As 404 Media reports, Meta has now killed off most of its remaining AI user accounts — most of which were launched in 2023 and kiboshed by summer 2024 — in the wake of a backlash against one of its executives suggesting they may be the future of the company's social networks.
At the end of 2024, Connor Hayes, Meta's VP of product for generative AI, told the Financial Times that these AI-generated accounts would "have bios and profile pictures and be able to generate and share content powered by AI."
Immediately following that end-of-year admission, folks online unsurprisingly began clowning the notion of Facebook and Instagram-sponsored bot accounts.
"Translation: 'Our real users are quitting the platform, so we will fill our community with fake users instead,'" one Reddit user wrote.

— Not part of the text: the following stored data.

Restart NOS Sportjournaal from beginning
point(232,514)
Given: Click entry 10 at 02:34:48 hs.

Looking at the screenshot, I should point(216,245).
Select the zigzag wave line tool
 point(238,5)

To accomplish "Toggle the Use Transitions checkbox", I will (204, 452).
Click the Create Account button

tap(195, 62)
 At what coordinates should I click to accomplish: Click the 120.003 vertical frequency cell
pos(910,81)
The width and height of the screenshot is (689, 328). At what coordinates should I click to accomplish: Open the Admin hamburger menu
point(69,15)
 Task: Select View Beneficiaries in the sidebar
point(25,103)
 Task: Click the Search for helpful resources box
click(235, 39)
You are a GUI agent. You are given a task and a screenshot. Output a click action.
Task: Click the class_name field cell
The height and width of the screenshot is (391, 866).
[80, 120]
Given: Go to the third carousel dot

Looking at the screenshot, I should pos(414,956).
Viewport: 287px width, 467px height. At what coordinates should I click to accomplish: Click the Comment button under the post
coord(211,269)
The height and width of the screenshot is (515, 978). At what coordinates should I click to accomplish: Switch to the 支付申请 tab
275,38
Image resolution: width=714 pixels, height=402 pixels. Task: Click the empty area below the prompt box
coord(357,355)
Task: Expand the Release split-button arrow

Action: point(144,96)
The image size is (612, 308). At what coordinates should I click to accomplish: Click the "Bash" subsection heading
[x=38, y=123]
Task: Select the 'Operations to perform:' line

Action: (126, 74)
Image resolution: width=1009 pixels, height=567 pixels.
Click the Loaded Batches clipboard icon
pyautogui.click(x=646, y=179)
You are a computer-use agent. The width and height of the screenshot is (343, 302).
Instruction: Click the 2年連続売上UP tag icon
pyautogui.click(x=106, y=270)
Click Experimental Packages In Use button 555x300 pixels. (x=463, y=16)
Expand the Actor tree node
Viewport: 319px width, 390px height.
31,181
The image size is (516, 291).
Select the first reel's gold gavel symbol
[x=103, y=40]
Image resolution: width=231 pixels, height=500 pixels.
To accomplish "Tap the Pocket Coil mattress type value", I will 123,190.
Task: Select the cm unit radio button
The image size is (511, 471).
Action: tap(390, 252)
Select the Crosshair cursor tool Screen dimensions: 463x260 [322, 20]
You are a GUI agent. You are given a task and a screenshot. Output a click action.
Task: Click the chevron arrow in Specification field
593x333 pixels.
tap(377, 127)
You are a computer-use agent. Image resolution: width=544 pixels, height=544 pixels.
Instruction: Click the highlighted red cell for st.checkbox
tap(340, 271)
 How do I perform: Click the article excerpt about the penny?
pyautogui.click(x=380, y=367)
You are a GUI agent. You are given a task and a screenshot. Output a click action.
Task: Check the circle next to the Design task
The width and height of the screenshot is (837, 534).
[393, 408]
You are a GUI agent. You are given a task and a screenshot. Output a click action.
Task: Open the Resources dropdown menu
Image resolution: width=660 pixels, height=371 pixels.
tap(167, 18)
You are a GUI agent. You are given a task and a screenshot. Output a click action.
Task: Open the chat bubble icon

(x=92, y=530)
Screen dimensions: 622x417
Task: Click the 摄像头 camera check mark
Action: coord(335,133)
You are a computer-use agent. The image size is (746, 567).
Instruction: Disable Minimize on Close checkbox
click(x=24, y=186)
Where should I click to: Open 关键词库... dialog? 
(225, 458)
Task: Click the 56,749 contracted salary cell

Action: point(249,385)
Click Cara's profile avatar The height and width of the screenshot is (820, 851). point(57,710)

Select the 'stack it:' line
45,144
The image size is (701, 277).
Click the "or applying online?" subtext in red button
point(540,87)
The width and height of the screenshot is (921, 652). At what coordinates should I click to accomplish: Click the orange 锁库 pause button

"This is some deeply evil shit," a Bluesky user opined.
Liz Lemon
While criticism reached a fever pitch, users started tracking the fake profiles down — and what they found was somehow even worse, and stranger, than you'd imagine.
As Washington Post columnist Karen Attiah posted on Bluesky, one of the since-killed profiles was described as a "proud Black queer momma of 2 & truth-teller." Named "Liz," the account existed primarily as a chatbot, and when Attiah asked it about the people who created it, she was met with a pretty jarring answer.
"My creators' team is predominantly white, cisgender, and male — a total of 12 people: 10 white men, 1 white woman, and 1 Asian male," the AI profile responded. "Zero black creators — pretty glaring omission given my identity!"
Along with the buzzword-heavy "Liz" account, Meta not only created accounts like "Carter," its dating coach chatbot, but also promoted user-generated AI accounts as well. As folks took to Bluesky and Reddit to dunk on these profiles, Meta started taking them down, 404 reported.
In a statement to 404, Meta spokesperson Liz Sweeney attempted to set the record straight about the company's AI profiles — but that "clarification" didn't provide much illumination.
"There is confusion: the recent Financial Times article was about our vision for AI characters existing on our platforms over time, not announcing any new product," the spokesperson said. "The accounts referenced are from a test we launched... in 2023."
"These were managed by humans," Sweeney continued, "and were part of an early experiment we did with AI characters."
We've reached out to Meta to ask exactly how many profiles were killed and what, if any, the company's plans for AI users will be moving forward. Given the aforementioned non-clarification, however, we're not expecting much.